***** Provided information *****

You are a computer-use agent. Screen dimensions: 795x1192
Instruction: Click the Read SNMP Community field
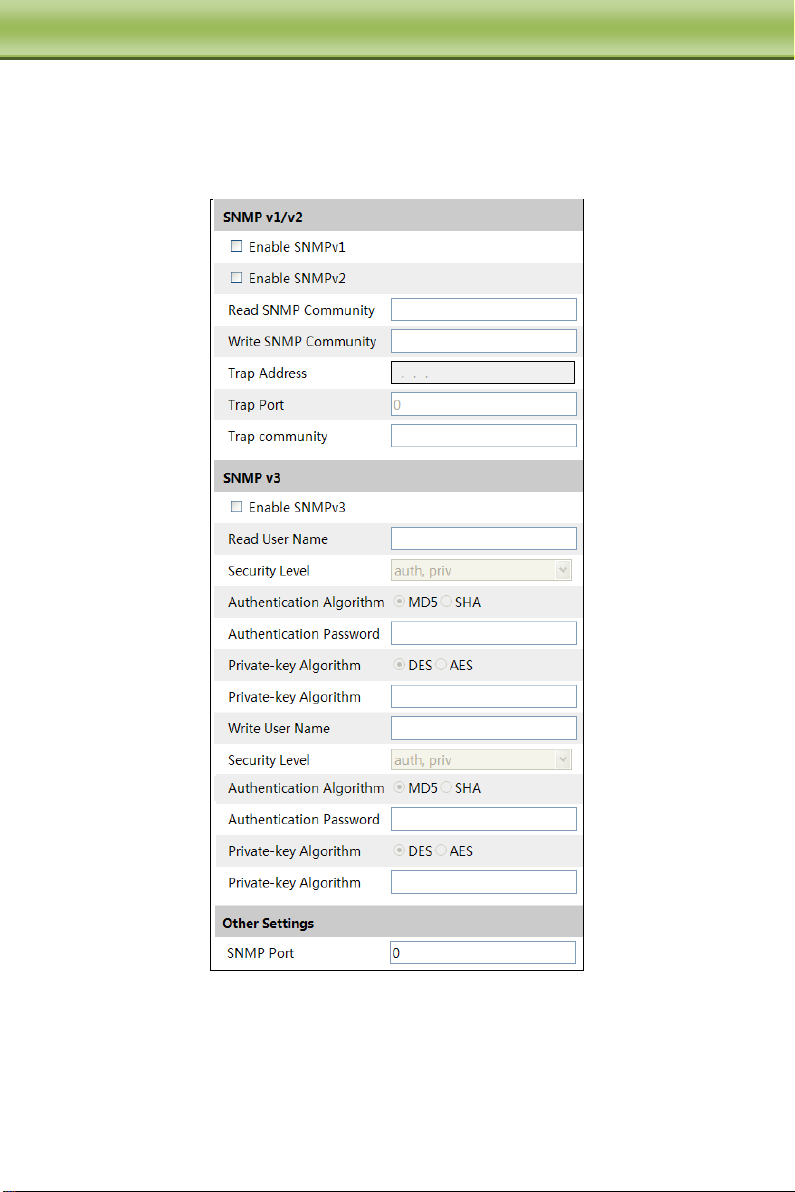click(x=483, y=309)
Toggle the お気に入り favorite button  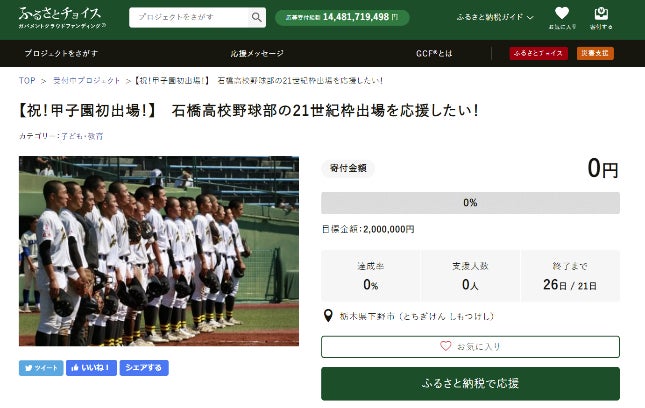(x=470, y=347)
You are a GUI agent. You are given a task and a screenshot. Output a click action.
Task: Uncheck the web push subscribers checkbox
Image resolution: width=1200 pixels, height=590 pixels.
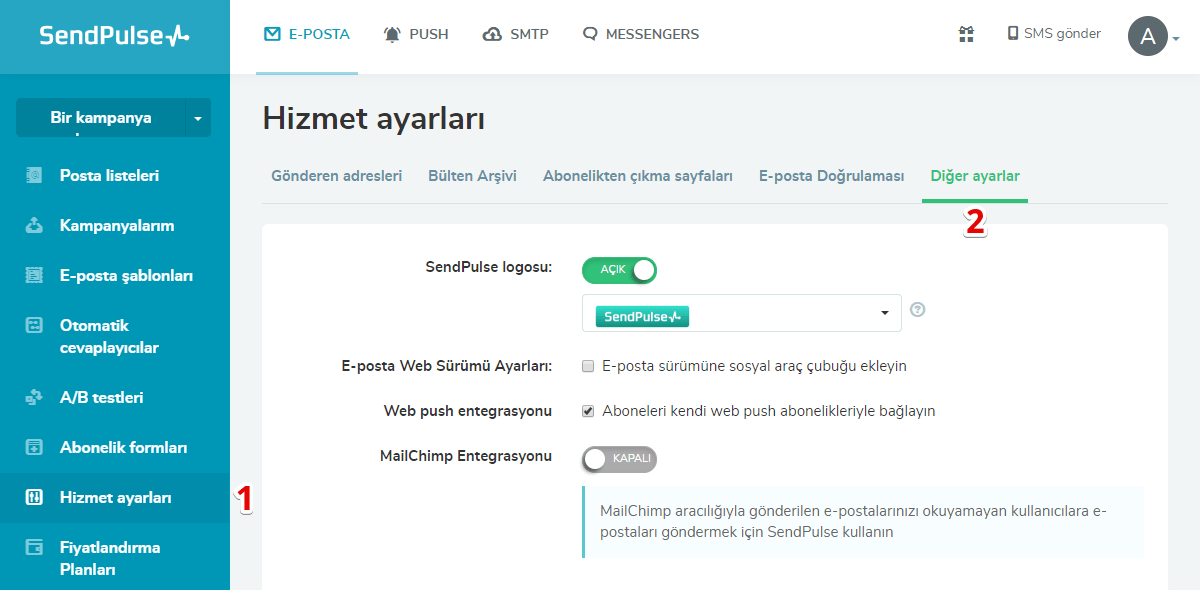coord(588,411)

*****
***** Provided information *****

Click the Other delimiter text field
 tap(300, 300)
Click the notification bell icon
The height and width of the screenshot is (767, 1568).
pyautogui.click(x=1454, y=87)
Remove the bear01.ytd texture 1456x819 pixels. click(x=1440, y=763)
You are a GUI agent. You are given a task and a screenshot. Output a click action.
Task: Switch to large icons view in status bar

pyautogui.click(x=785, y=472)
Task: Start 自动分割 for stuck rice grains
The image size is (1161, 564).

*****
***** Provided information *****

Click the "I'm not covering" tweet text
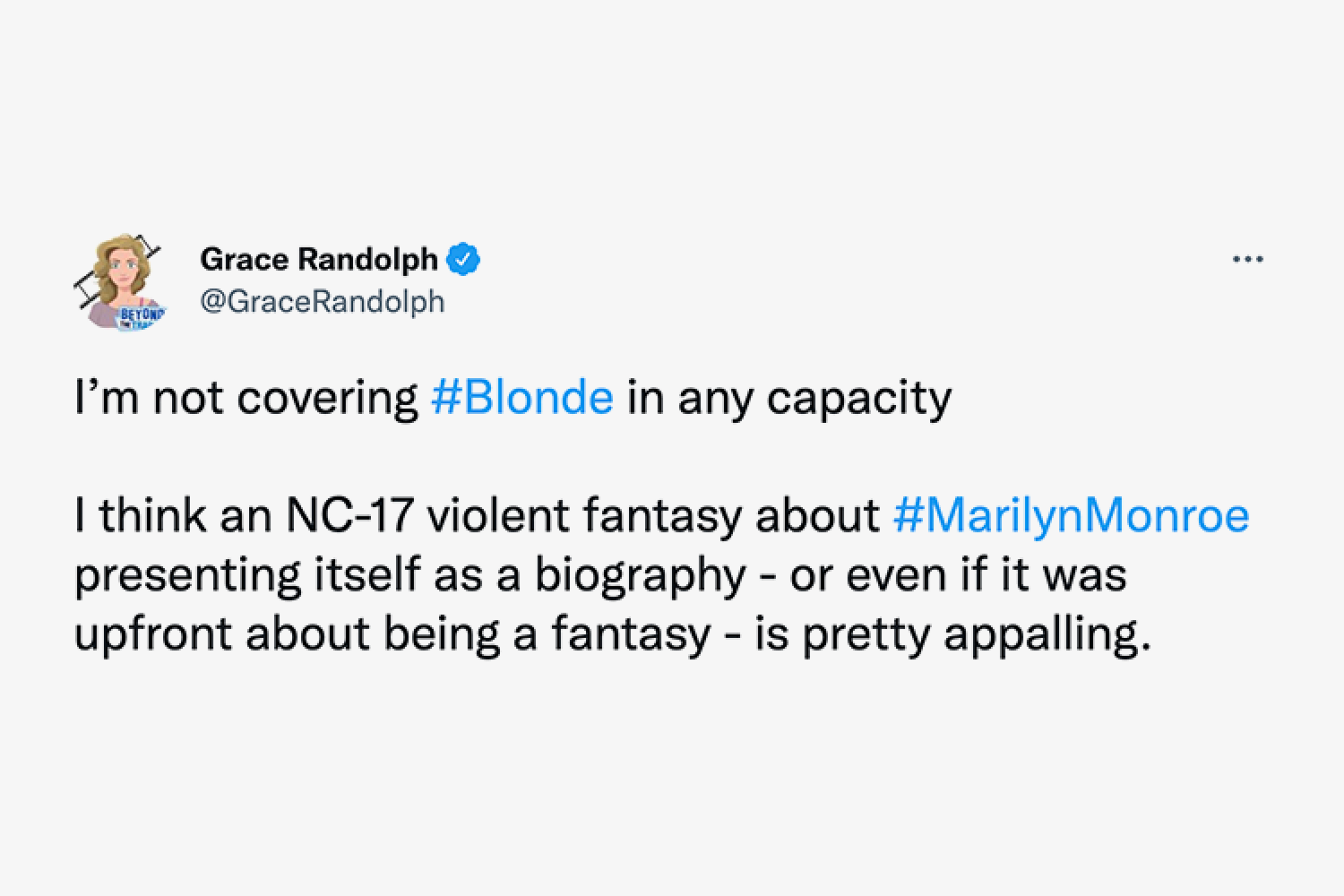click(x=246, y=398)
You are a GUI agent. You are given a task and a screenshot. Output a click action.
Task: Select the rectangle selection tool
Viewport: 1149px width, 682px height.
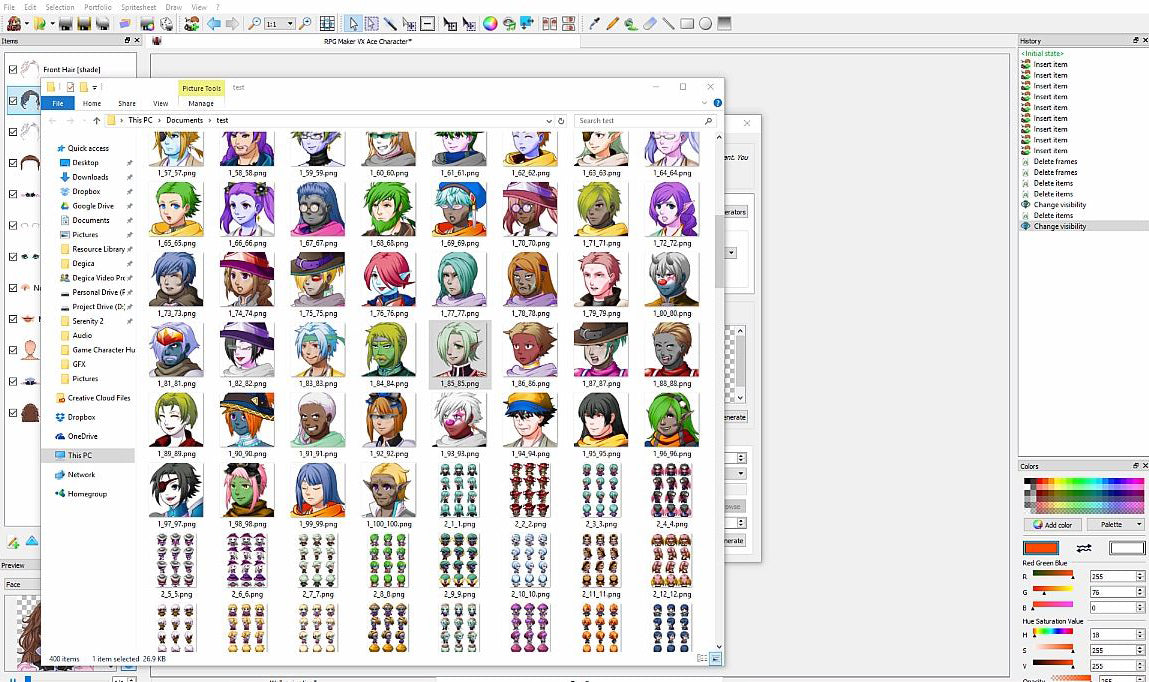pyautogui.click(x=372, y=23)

*****

## Task requirements:
Could you reproduce, exactly, every line above from the line with "Remove the bear01.ytd" to the line with "The image size is (1161, 564).", and no other line? Both ends count.

## Written solution:
Remove the bear01.ytd texture 1456x819 pixels. click(x=1440, y=763)
You are a GUI agent. You are given a task and a screenshot. Output a click action.
Task: Switch to large icons view in status bar

pyautogui.click(x=785, y=472)
Task: Start 自动分割 for stuck rice grains
The image size is (1161, 564).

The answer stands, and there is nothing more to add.